WHAT YOU ARE ASKED TO DO
Of all the lines below, return only those starting with the line holding "Image resolution: width=566" and going on through the line holding "Enable the 12.06.2024 end date checkbox", exactly as written.

Start of RECORDS SHOWN

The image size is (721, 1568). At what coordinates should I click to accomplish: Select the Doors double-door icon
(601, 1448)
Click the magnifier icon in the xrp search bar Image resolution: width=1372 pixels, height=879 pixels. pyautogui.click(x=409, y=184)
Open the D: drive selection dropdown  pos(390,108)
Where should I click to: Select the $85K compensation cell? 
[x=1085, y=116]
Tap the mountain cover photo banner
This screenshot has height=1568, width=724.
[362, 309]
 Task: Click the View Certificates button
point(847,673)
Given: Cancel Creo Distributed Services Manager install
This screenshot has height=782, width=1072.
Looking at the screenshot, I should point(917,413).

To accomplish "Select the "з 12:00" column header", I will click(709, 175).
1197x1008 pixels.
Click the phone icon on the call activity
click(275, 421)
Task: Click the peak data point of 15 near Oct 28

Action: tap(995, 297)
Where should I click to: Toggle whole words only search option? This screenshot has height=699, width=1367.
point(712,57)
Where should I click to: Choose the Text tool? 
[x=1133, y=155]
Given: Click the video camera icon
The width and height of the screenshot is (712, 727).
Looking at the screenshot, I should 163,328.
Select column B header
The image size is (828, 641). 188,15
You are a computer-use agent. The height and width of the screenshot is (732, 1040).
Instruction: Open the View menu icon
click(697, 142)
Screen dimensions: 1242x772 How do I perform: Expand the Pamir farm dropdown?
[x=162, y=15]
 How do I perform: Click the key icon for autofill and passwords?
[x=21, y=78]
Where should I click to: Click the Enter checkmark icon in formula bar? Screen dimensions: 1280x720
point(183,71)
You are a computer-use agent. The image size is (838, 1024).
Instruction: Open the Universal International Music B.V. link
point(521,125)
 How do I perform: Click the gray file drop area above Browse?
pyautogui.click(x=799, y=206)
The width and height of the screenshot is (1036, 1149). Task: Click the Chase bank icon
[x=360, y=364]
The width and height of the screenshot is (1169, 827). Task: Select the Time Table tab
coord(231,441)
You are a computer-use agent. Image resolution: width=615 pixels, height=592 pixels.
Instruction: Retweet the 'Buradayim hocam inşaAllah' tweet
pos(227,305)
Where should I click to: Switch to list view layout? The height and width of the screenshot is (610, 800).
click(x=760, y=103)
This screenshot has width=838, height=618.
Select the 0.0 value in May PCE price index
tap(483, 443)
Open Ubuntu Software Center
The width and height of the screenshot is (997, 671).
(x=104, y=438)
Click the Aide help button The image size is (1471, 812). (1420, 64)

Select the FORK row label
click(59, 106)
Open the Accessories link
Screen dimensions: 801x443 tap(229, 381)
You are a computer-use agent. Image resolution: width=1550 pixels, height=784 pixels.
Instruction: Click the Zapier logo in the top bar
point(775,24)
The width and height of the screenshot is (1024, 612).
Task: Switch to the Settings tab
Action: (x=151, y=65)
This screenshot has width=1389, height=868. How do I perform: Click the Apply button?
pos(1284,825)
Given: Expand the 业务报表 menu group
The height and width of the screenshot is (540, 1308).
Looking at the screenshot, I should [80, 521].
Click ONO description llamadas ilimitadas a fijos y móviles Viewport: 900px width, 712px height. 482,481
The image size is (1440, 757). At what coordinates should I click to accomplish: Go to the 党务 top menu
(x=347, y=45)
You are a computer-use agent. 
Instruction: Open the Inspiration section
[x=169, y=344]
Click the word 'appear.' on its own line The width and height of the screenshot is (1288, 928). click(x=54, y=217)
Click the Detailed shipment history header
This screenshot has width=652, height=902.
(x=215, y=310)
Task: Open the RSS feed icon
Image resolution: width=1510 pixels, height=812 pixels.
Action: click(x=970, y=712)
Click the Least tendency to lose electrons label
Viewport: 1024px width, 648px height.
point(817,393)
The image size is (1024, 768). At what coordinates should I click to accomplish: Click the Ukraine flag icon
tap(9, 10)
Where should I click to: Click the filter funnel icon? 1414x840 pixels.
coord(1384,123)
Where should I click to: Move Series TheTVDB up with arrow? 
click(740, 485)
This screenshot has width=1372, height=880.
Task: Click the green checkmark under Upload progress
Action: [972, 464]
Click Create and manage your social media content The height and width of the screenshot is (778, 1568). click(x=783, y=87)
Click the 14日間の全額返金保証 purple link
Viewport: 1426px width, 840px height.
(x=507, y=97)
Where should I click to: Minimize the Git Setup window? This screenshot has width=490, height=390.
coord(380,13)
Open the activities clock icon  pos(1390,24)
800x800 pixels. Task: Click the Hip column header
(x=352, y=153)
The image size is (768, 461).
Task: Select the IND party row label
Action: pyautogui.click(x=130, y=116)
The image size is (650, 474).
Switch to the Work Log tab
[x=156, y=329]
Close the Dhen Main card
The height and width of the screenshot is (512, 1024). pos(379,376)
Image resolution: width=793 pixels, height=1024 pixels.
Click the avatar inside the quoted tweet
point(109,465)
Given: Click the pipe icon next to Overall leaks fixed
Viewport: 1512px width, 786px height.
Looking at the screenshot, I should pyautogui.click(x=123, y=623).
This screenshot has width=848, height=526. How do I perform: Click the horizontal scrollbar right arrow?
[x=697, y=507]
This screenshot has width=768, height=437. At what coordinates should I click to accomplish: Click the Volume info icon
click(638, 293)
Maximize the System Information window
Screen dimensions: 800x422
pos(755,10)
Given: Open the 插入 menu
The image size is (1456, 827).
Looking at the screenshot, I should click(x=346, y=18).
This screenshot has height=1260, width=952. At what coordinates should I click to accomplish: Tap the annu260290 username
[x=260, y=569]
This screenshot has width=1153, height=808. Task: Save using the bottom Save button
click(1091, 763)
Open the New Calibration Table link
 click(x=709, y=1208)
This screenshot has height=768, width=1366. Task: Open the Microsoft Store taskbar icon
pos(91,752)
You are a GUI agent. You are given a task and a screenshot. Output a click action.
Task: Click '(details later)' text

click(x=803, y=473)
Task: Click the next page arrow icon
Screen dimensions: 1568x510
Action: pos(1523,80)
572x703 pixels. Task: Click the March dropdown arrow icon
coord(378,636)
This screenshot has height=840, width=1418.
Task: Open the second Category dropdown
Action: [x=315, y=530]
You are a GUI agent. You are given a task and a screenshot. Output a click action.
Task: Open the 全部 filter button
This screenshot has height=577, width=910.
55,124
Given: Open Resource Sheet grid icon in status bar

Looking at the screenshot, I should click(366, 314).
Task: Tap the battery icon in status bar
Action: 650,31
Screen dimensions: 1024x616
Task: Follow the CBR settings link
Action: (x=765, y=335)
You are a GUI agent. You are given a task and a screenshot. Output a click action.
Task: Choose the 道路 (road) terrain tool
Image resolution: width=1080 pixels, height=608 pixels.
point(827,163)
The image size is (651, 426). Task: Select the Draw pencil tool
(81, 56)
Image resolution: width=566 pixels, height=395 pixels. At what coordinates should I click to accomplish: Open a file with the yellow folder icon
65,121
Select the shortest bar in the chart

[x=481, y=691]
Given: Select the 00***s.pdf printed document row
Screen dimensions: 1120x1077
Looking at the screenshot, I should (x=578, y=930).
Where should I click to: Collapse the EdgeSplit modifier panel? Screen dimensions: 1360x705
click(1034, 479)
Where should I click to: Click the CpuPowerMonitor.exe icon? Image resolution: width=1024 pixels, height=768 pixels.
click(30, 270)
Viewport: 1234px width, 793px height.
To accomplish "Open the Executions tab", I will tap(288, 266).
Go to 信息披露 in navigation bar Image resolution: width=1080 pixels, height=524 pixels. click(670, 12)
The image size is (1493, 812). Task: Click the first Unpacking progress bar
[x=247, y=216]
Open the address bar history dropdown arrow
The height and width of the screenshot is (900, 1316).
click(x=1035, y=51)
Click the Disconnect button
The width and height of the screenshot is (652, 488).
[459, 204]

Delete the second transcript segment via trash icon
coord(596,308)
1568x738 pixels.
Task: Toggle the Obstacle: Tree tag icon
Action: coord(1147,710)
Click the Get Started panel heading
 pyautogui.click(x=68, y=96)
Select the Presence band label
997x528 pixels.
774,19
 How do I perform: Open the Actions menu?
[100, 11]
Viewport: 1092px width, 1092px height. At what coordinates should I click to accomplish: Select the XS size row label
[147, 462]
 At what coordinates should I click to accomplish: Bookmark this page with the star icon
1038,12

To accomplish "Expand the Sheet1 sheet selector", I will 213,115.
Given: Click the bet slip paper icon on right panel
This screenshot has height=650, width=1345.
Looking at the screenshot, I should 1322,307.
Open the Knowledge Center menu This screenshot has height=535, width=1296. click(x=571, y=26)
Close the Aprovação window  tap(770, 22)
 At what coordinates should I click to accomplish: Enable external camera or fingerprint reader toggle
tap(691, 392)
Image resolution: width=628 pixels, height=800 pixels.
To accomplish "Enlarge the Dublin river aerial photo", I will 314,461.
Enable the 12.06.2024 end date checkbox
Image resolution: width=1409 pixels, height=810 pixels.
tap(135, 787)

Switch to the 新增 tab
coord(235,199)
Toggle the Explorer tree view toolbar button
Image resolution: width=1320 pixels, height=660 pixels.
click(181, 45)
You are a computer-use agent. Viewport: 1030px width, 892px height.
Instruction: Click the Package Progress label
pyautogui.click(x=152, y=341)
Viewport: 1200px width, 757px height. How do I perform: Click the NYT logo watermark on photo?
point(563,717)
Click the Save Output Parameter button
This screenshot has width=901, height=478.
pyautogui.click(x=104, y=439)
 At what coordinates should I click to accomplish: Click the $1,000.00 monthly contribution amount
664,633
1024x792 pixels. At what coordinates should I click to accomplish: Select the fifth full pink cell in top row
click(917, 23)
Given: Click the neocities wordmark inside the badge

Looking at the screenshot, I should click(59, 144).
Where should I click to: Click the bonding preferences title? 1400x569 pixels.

End of RECORDS SHOWN

OUTPUT BELOW
Image resolution: width=566 pixels, height=395 pixels. At what coordinates should I click to accomplish: Open a file with the yellow folder icon
65,121
Select the shortest bar in the chart

[x=481, y=691]
Given: Select the 00***s.pdf printed document row
Screen dimensions: 1120x1077
Looking at the screenshot, I should (x=578, y=930).
Where should I click to: Collapse the EdgeSplit modifier panel? Screen dimensions: 1360x705
click(1034, 479)
Where should I click to: Click the CpuPowerMonitor.exe icon? Image resolution: width=1024 pixels, height=768 pixels.
click(30, 270)
Viewport: 1234px width, 793px height.
To accomplish "Open the Executions tab", I will tap(288, 266).
Go to 信息披露 in navigation bar Image resolution: width=1080 pixels, height=524 pixels. click(670, 12)
The image size is (1493, 812). Task: Click the first Unpacking progress bar
[x=247, y=216]
Open the address bar history dropdown arrow
The height and width of the screenshot is (900, 1316).
click(x=1035, y=51)
Click the Disconnect button
The width and height of the screenshot is (652, 488).
[459, 204]

Delete the second transcript segment via trash icon
coord(596,308)
1568x738 pixels.
Task: Toggle the Obstacle: Tree tag icon
Action: coord(1147,710)
Click the Get Started panel heading
 pyautogui.click(x=68, y=96)
Select the Presence band label
997x528 pixels.
774,19
 How do I perform: Open the Actions menu?
[100, 11]
Viewport: 1092px width, 1092px height. At what coordinates should I click to accomplish: Select the XS size row label
[147, 462]
 At what coordinates should I click to accomplish: Bookmark this page with the star icon
1038,12

To accomplish "Expand the Sheet1 sheet selector", I will 213,115.
Given: Click the bet slip paper icon on right panel
This screenshot has height=650, width=1345.
Looking at the screenshot, I should 1322,307.
Open the Knowledge Center menu This screenshot has height=535, width=1296. click(x=571, y=26)
Close the Aprovação window  tap(770, 22)
 At what coordinates should I click to accomplish: Enable external camera or fingerprint reader toggle
tap(691, 392)
Image resolution: width=628 pixels, height=800 pixels.
To accomplish "Enlarge the Dublin river aerial photo", I will 314,461.
Enable the 12.06.2024 end date checkbox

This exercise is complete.